**Records shown:**
--- START ---

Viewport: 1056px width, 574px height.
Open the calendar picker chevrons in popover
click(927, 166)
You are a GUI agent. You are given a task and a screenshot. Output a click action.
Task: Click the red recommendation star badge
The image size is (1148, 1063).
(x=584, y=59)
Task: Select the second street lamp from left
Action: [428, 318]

--- END ---

**Exercise directions:**
Only the lines from the one containing "You are a GUI" through the final line of the material should be printed, each word for word. Both of those lines count.

**Your response:**
You are a GUI agent. You are given a task and a screenshot. Output a click action.
Task: Click the red recommendation star badge
The image size is (1148, 1063).
(x=584, y=59)
Task: Select the second street lamp from left
Action: [428, 318]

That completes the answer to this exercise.